Emma repensait à sa soirée avec ses amis. Ils avaient ri, marché longtemps dans ce quartier tranquille de la ville, où les maisons basses et les lampadaires donnaient l’impression d’un village. La neige brillait doucement, tout semblait paisible. Jusqu’au moment du retour.
Les lumières étaient allumées à la maison. Ses parents, inquiets, l’avaient bombardée de questions. Elle répondait machinalement, l’esprit ailleurs. Leo ne l’attendait pas. Ce détail suffit à faire naître l’angoisse.

La nuit passa sans nouvelles. Puis une autre. Avec ses parents, Emma parcourut les rues, appelant Leo. Ils trouvèrent ses traces dans la neige fraîche, menant jusqu’à une route verglacée… puis plus rien.

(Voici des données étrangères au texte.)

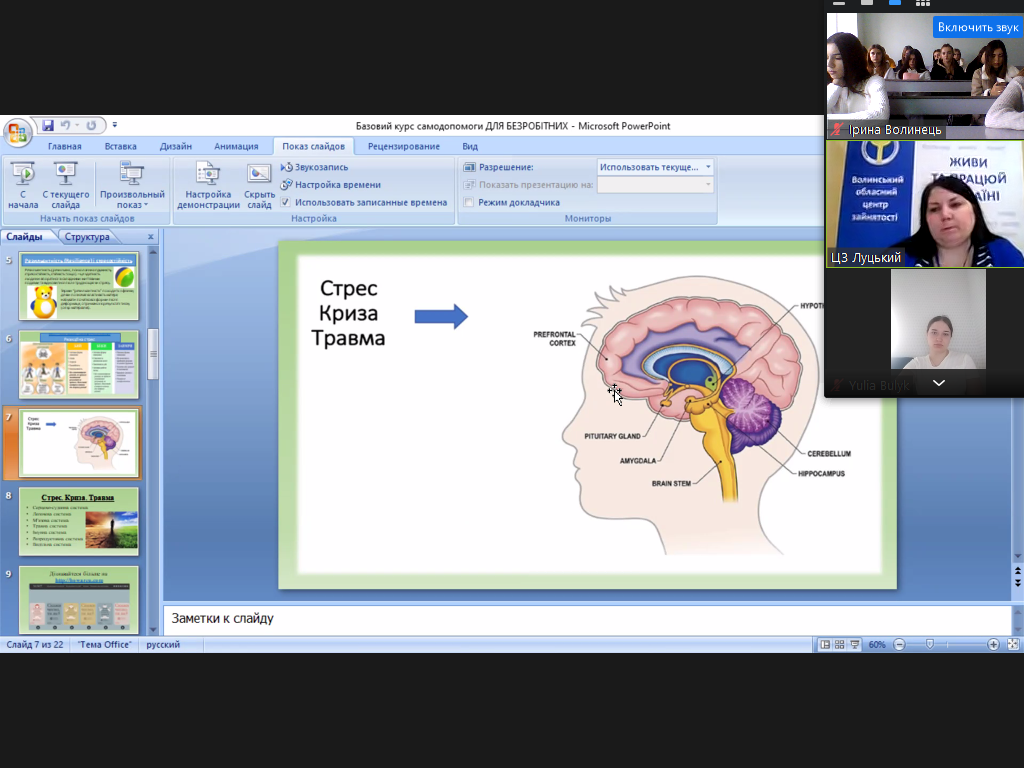Switch to slide sorter view
The height and width of the screenshot is (768, 1024).
tap(840, 645)
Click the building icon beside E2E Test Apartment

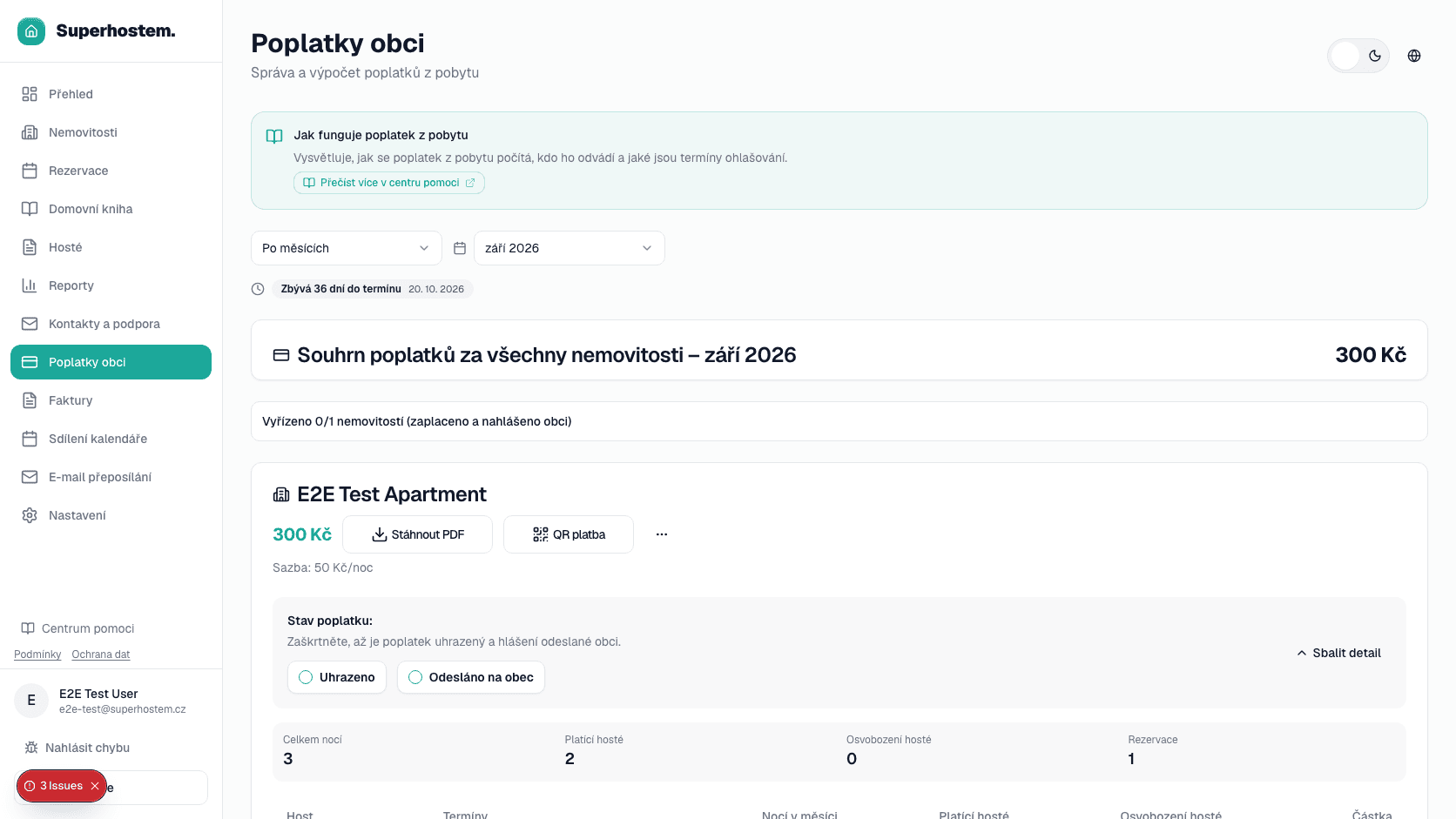point(281,494)
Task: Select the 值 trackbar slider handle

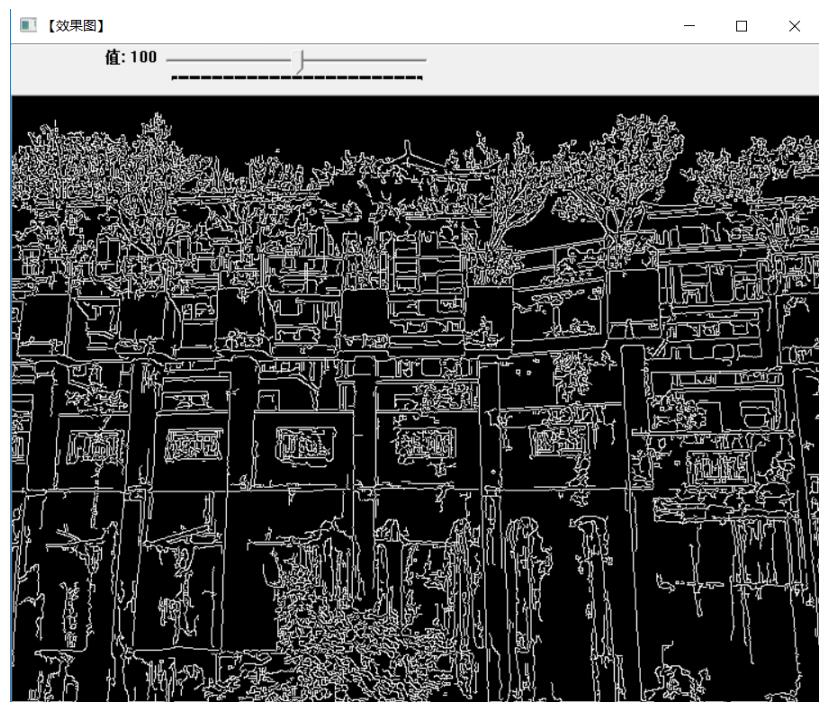Action: [299, 60]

Les jours suivants furent interminables. Le froid ne lâchait pas prise. Emma guettait chaque bruit, chaque mouvement derrière la fenêtre. Elle avait peur d’espérer, mais ne pouvait s’en empêcher.

Un soir, alors que la neige tombait à nouveau, un son faible se fit entendre. Un miaulement presque étouffé. Emma sortit précipitamment.
Leo était là. Assis près de la clôture, couvert de neige, amaigri, fatigué — mais vivant. Lorsqu’il leva les yeux vers elle, tout le reste disparut.
Emma le prit dans ses bras, les larmes aux yeux. Ce soir-là, elle comprit que parfois, même après le froid, la peur et l’attente, ce qui aime vraiment trouve toujours le chemin du retour.